Today, you can tell Amazon.com which kinds of books you're interested in, and the company will notify you about new books on those topics when they become available. In the future, you'll be able to specify to a research company the diseases that you're concerned about, and when a new study on, say, diabetes comes out, you'll be able to have that study sent to you automatically by email. Instead of relying on physicians, hmos, and governments to provide you with information that you need to have about your health, you can personally make sure that you have that information. After all, what's right for 99% of the population may not be right for you. And the government may not really be interested in that point.
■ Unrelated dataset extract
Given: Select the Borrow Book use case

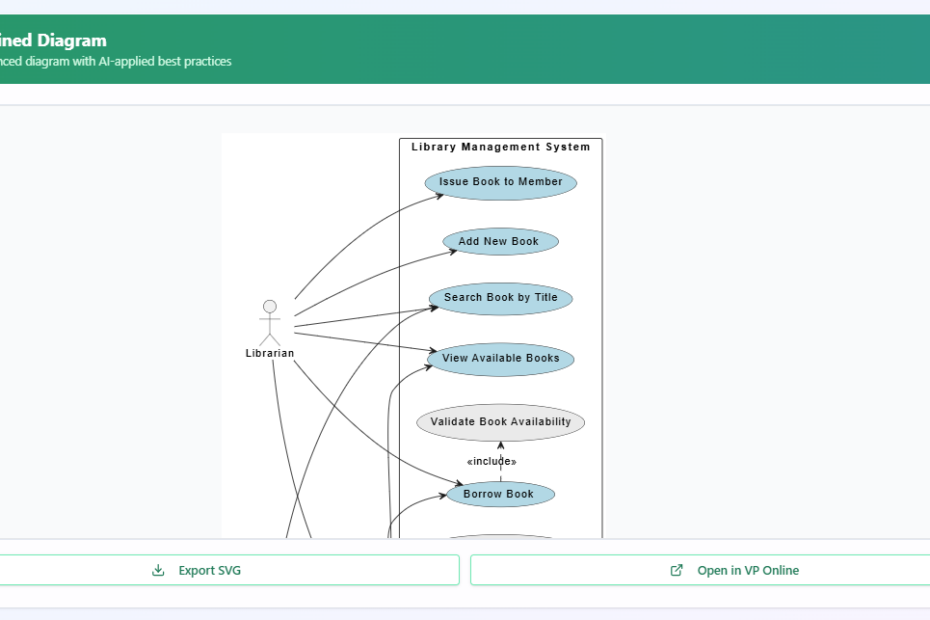Looking at the screenshot, I should [500, 493].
It's not that the government doesn't care — it's just that individuals don't happen to fit within its statistical paradigm.
Having access to such information gives you power over something that is uniquely yours: your genetic code.
How do you imagine people tapping into this new world of personal genetic information?
We're seeking a pure, tight genetic code, and we're already getting that for several subjects inside Celera. In the future, you would get a DVD with your version of that code on it — a complete map. Each week, you'd log onto the Celera Web site to get an update on your code and to find out what the latest research means for you. For example, you could look on the site to see the latest research on codes that have an indication for a specific disease or for some trait. Either you have that code, or you don't. If you don't have it, you don't have to worry about it. And if you do have it, then you'll want to know more about what that means. This is the kind of information that changes the outcome of people's lives. By using genetic information intelligently, people can alter their lives for the better.